Never trust a Dutchman named Jeroen, Or even a Dutchman who uses the alternative spelling of Joran. Hans? He’s fine. Ditto Joop, Jan, Bastien, Laurens and Maartin.
But when you get to a Jeoren or Joran, watch your back! Not to mention your neck. And your pocketbook.
First there was Joran van der Sluit, who in all probability murdered Natalie Halloway on the Caribbean Dutch island of Aruba. And even if he didn’t, according to an interview he gave (and later retracted) with Greta Van Susteren, he sold Halloway into sexual slavery.

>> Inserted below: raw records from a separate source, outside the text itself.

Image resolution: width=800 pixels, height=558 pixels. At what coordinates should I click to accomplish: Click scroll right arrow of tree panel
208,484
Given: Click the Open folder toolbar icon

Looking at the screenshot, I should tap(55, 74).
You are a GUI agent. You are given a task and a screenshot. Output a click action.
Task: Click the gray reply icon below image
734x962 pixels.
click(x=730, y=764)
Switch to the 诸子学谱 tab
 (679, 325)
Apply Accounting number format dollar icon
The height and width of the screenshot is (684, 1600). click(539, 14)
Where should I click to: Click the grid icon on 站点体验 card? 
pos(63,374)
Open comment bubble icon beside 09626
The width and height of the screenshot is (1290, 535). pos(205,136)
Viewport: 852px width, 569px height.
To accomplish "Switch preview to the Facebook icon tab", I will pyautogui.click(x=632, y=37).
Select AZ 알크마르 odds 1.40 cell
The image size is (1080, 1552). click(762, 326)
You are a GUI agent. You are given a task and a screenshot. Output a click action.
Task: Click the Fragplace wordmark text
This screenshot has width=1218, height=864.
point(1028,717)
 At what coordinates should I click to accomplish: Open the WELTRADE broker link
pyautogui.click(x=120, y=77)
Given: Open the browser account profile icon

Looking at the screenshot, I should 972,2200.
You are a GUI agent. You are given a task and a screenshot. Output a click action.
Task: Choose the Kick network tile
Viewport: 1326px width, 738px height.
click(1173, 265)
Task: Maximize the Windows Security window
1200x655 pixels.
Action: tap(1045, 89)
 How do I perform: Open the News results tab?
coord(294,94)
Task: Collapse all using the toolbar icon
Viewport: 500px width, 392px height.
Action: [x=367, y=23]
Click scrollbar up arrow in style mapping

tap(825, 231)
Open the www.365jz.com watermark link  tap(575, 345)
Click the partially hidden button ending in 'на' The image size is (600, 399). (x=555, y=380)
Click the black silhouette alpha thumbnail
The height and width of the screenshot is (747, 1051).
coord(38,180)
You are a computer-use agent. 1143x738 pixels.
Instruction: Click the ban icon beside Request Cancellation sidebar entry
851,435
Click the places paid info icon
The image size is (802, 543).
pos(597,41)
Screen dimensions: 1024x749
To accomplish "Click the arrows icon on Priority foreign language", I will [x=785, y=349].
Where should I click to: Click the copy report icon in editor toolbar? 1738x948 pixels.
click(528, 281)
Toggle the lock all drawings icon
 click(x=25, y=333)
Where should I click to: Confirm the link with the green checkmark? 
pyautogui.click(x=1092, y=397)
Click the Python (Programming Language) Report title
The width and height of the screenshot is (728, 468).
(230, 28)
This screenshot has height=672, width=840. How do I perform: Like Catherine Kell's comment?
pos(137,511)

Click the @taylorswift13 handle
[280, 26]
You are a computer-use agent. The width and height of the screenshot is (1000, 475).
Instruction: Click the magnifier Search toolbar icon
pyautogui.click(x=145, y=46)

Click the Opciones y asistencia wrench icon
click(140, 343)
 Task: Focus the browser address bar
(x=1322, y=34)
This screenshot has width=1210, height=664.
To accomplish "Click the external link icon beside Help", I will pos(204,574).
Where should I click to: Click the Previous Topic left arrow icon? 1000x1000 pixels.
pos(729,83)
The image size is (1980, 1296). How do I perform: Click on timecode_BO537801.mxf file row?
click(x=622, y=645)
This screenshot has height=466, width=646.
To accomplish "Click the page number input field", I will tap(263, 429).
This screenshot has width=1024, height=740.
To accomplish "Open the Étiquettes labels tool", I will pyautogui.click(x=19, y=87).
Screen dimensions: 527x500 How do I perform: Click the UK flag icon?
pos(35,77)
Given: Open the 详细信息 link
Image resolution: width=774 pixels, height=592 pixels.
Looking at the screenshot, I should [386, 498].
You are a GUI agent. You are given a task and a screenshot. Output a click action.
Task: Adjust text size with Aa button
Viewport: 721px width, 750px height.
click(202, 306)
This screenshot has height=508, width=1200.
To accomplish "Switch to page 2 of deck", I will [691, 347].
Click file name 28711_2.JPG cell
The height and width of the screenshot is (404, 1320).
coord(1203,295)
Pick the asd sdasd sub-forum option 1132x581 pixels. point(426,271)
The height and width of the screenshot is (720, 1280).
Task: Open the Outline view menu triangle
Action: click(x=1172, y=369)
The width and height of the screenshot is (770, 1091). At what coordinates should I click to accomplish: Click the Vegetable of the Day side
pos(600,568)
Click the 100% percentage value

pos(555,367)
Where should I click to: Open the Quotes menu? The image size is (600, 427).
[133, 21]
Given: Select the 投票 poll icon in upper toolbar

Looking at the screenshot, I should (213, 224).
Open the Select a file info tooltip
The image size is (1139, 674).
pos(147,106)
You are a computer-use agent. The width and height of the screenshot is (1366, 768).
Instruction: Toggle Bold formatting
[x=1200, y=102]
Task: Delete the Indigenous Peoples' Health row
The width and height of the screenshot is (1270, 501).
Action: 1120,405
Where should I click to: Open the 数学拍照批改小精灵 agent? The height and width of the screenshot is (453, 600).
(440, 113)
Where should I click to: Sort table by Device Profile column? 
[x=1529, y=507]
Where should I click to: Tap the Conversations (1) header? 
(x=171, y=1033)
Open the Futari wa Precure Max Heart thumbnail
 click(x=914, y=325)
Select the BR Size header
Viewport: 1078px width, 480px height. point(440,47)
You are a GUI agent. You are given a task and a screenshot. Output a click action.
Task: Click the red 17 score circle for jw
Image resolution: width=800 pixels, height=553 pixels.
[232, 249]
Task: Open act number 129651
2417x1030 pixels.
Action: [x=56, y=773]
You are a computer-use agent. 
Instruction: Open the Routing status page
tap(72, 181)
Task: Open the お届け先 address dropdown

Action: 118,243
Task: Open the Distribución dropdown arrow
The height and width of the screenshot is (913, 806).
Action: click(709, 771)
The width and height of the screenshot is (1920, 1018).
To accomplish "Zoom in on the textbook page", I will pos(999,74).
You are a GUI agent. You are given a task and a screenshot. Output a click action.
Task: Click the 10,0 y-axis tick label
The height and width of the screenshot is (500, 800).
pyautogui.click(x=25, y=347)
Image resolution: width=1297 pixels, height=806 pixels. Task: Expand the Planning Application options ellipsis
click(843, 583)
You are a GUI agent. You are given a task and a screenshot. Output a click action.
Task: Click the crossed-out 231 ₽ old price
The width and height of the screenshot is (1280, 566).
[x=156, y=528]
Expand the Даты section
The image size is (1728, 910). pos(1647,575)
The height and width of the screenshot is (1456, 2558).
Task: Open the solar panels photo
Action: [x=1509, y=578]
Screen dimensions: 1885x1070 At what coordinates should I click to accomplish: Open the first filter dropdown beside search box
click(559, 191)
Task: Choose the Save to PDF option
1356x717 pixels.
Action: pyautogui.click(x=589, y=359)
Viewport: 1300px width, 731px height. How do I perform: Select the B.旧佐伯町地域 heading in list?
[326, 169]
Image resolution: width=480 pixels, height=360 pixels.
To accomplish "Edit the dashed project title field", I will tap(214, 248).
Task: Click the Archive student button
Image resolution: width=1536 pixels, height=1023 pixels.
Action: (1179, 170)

Van der Sluit may have gotten away with that one, but before you know it he was arrested, tried and convicted in Peru on charges of robbing and killing another young women.
Now we have Jeroen Dijsselbloem, a Dutch financial type who heads up the Eurozone finance ministers. Kindly Mr. Dijsselbloem suggeseted, according to an article in Reuters, that when European banks begin to fail, “euro zone officials would turn to the bank's shareholders, bondholders and uninsured depositors to contribute to its recapitalization.”
He didn't say a word about clawing back a nickel from the money launderers (in the case of Cypress) or their co-conspirators, the bankers, who helped create the problem. In other words, we must punish the innocent and the poor by confiscating their money to atone for the sins of the rich.
Please understand that, at least the way I plough my way through the news reports, most of the depositors weren’t necessarily guilty of anything more malfeasant than putting their paychecks into their checking accounts so they cold pay their rent and grocery bills. Ditto most of the shareholders and bondholders, I must assume, were simply making investments. Although some segments of each category might be complicit in a bank failure (for example, there might be foreign money launderers who are also depositors, or shareholders who elected directors who chose the CEO) the really bad guys are the bankers and money launderers who participated in these fiascos, most recently the fiacso in Cypress.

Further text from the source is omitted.